Film ini merupakatan featured debut Charlotte Wells, sutradara asal Skotlandia. Cerita “Aftersun” terfokus pada setting 90-an, yang nantinya akan mengingatkan anda dengan tren kacamata hitam, ataupun lagu ‘Makarena’ yang amat populer itu. Film yang berdurasi 110 menit ini sebetulnya bukanlah sebuah film untuk semua. Mengapa? Sebab Anda perlu cukup sensitif untuk merasakan drama yang dibawakan dengan cukup pelan dan sedikit ambigu.
Sebetulnya, this is not cup of my tea. “Aftersun” dari segi cerita, kurang berhasil untuk memikat saya, terlepas dari kesan cerita yang menurut saya biasa-biasa saja. Akan tetapi, dari segi penyajian, saya amat menyukai bagaimana Wells mengemas film ini sebagai sebuah visualisasi yang amat artistik. Penonton akan dihadirkan layaknya pengamat yang berangkat dari point of view Sophie dewasa.
Juga, film ini memang tidak terlalu menawarkan keindahan Turki layaknya sebagai sebuah film liburan. Tidak sama sekali. Tentunya tidak seperti film-film lokal kita yang cukup menjual destinasinya, misalnya seperti “Ali & Ratu Ratu Queens, ”“Eiffel.. I’m In Love 2” ataupun film-film dengan nama kota lainnya.

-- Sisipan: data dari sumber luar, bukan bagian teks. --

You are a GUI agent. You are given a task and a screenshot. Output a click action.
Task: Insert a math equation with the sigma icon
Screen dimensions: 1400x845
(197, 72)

Disini, pengemasan artistik terlihat dari bagaimana cara Wells untuk mengombinasikan sajian baik dari gabungan rekaman DVR, perasaan saya kita melihat dalam keadaan menutup mata, sampai memanfaatkan pantulan kaca.
Dari sisi akting, saya amat mengagumi penampilan Paul Mescal dan Frankie Corio. Keduanya mampu menghidupkan chemistry yang terasa begitu amat natural. Terutama Paul, penonton seakan menyaksikan dua karakter yang berbeda. Di sisi lain, Corio memperlihatkan kehadiran mentalitas anak 11 tahun dengan banyak rasa ingin tahu. Hal ini sekaligus menghidupkan kesan coming-of-age dalam “Aftersun” semakin terasa, terutama ketika Ia mencoba mengekplorasi akan seksualitas.

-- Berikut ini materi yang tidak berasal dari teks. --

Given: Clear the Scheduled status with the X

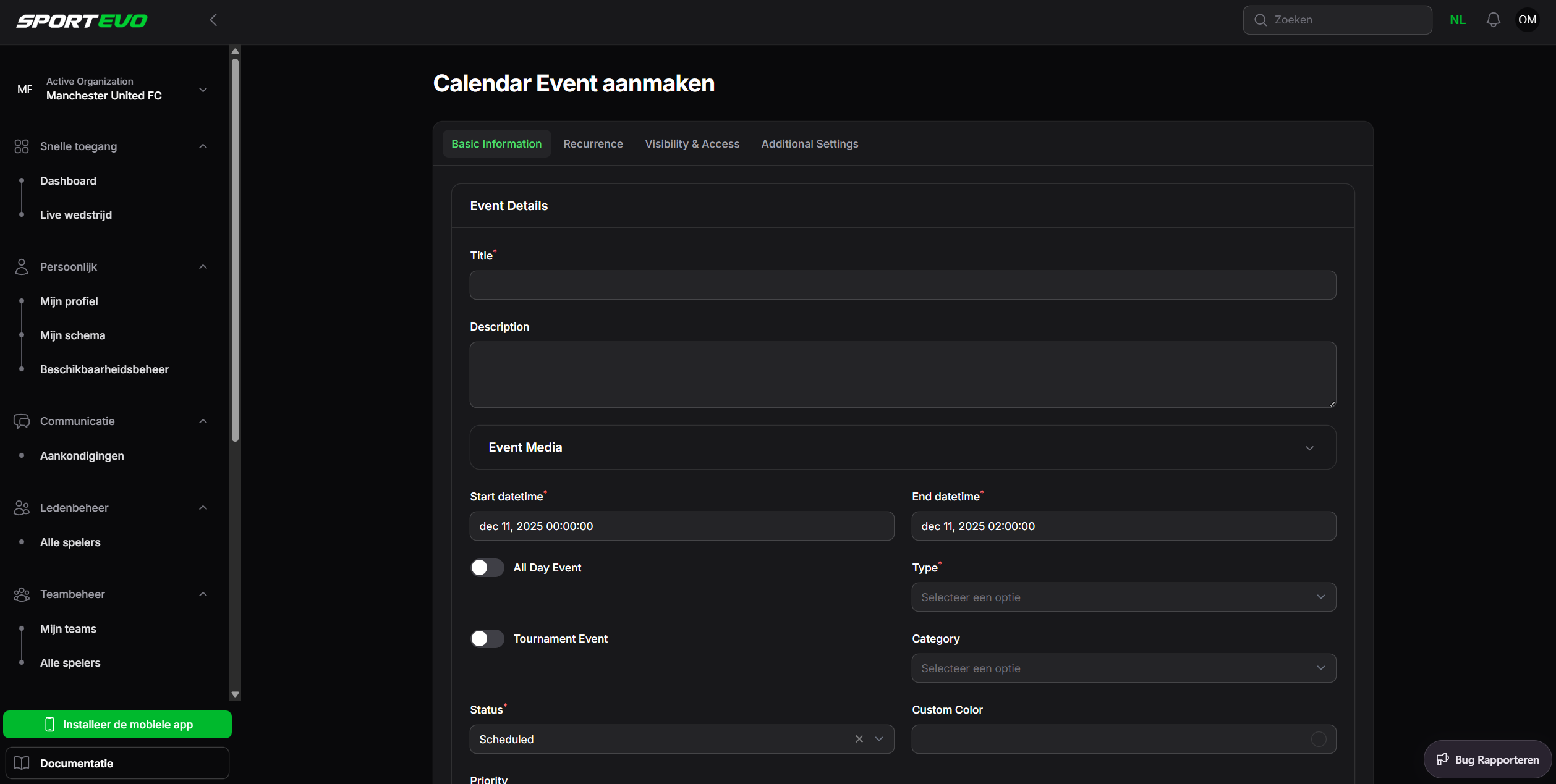Looking at the screenshot, I should click(859, 739).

Akan tetapi, seiring dengan memahami ceritanya, “Aftersun” sebetulnya akan berbicara yang amat jauh. Film ini sebetulnya akan banyak bertutur dari ambiguitas yang diperlihatkannya. Misalnya, bagaimana kesepian yang dialami Calum, ataupun upaya dirinya untuk tidak menunjukkan depresi yang dialaminya. Saya pun menyadari ketika di satu adegan diperlihatkan sederet buku self-healing yang ditaruh disamping TV di kamar hotel mereka.
Ya, setelah mencoba semakin memahami maksud ceritanya, “Aftersun” memang akan semakin memberikan kesan mendalam. Cuma sekali lagi, Anda perlu sensitif dan memahami hal-hal yang diperlihatkan. Jika tidak, “Aftersun” memang hanya layaknya sebagai sebuah liburan boring bertempo pelan, seperti apa yang saya rasakan.